Map Step 1 Step 2 Step 3 Step 4 Step 5 Step 6 Step 7
Step 2
Deepen into Emergence and Divergence
Step 2 on the Generative Conflict Map is deepening in understanding of the conflict, and what’s at stake in it.
In a second hour of conversation with a resourced ally, consider slower-growing processes that are revealed and resourced by a conflict. Who am I becoming? How is the injury that brought so much agony and harm also serving as an initiation, developing my superpowers, and enriching me?
How is it shifting my soul’s trajectory? How is it helping me to understand where I diverge from the practices of a mentor, the values of a community, the roles I assume in a relationship, or some cultural norm? What is the longing or new belonging that is making itself known in this experience of conflict? In a second hour with an ally, we can give attention to these slower, quieter experiences of emergence and divergence. We can notice where they are held and felt in our bodies. We can share something of their colour, texture, vibration, temperature, mood. If this part of us that is emerging or diverging had a voice, what would it say? We make space to get to know this aspect of ourselves. We let its slower pace and quieter voice feel honoured and welcomed by an ally.
If we feel responsibility to a relationship, a community, or to others who may be harmed in similar ways, we might choose to exit the conflict map at this stage, and re-engage in conversation with the person or institution that has harmed us. We can check in with our ally and decide if we are ready. With conscious awareness of what is emerging in us, and where we notice divergences, we will be able to speak of harm done to us with the power and authority of the magic we are manifesting.
The dominant culture paradigm, as expressed in the “justice” system, creates pressures to escalate conflict, amplify attention to injury, and increase the burden of proof. Victims must prove beyond reasonable doubt that they are irreparably harmed, so that the one doing harm can be judged and punished. Generative conflict in community does not need to happen at this volume. We can stop defending ourselves by requiring “proof” and meet each other in our divergent perceptions. Nor does generative conflict require an exclusive focus on injury. We can co-create processes where a commitment to repair of harm done can unfold simultaneously with curiosity about new wisdoms established. How can experiences and understandings that emerge through conflict guide us in going far beyond repair? This is a delicate inquiry, as we do not want to ever excuse harm, or imagine that injury builds character. And yet, if our souls survive the violences, we can sometimes generate new superpowers in the cauldron of trauma.

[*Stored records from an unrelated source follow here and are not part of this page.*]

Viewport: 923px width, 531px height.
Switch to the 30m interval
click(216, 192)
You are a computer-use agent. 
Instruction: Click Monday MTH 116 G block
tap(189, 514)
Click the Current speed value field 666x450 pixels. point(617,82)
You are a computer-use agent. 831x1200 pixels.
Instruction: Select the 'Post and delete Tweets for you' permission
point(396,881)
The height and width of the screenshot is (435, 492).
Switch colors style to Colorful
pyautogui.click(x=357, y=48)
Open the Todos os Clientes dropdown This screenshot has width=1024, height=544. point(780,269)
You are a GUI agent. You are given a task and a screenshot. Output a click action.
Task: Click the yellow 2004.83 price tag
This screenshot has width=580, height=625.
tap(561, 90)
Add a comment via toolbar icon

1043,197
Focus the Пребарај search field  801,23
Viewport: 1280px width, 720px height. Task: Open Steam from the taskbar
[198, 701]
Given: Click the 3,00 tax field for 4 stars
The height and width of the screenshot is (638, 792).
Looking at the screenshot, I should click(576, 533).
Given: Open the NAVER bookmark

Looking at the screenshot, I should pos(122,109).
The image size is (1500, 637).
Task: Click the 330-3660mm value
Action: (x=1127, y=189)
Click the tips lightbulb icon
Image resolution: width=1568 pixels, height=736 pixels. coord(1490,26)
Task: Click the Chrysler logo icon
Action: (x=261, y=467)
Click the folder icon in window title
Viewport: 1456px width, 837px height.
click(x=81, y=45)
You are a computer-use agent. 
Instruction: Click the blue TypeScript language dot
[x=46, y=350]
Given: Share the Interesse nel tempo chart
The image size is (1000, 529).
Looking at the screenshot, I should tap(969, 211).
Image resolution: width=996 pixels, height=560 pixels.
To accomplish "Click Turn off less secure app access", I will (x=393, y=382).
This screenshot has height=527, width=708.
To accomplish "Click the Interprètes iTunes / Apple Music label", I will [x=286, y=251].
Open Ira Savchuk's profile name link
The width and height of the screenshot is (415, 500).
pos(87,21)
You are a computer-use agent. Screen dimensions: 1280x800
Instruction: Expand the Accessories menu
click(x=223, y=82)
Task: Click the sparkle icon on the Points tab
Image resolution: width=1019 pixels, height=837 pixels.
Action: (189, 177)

As an example of this process, we can consider harm done to queer and genderqueer people through overt and covert disciminations. Yes, queer people want the harm to stop; there is need for reparation and repair. Yet what a loss and less it would be, if this was all that got manifested in a rush for justice. What of the meanings and magic that queerness has mobilized? What of the unique cultures that have unfolded in the face of oppressions? What about the ways in which a queery-ing of gender, nature, sex and relationship can bring liberatory possibilities to all humans, no matter who and how they love? We can imagine processes where the emerging, diverging wisdom and power of queerness is expressed, along with the impact of ongoing injury. In such processes, normative paradigms are destabilized, and the perpetrators of violences are no longer centered as the potential sources of peace and the sole focus of activism. Those who have been victimized can be known in their empowerment, which actually amplifies awareness of an urgent need to stop the violence and create repair.
Another example is one woman’s (and many women’s) story of experiencing rape by a sexuality professional she was working with, who said he believed sex with him would be healing for her. The betrayal of trust almost brought her to end her life, but she survived the trauma, and found her way to the world of somatic sex education. A decade later, the experience continues to resource her as a practitioner and teacher who understands the need for ethics and boundaries from the inside out. How paltry and inadequate any apology from the rapist would be, if he and she could not both honour the empowerment, learning and teaching she grew from the trauma, along with the ongoing harmful impact of the violence.
When we are in a process of recognizing ways we have caused harm, taking time to deepen into emergence and divergence with an ally can resource us. We come to better know ourselves, and make our inner guidance system conscious. Is some unrecognized part of ourselves calling for healing, in a way that has taken us out of alignment with our values? Is some new, emerging part of us guiding separation from a community of practice? We can show up more fully in centered accountability for repair of harm we have caused, if we are not hiding and denying what is coming true in us. As an example, a man operating as a certified sexological bodyworker was persistently making boundary transgressions with clients. When called to account through a process that could ask him for integrity and repair, and also explore and honour what was true for him, this man came to see that he did not want to work under the ethical code of sexological bodywork, which specifies that a client is offered only a one-way touch from a fully-clothed practitioner. For him, this model for meeting people in their needs for sexual healing and well-being seemed inadequate. After making amends to those he had harmed, he could dive with relish into new studies, find new mentors, and develop a practice that ethically offered his clients interactive sessions and two-way touch.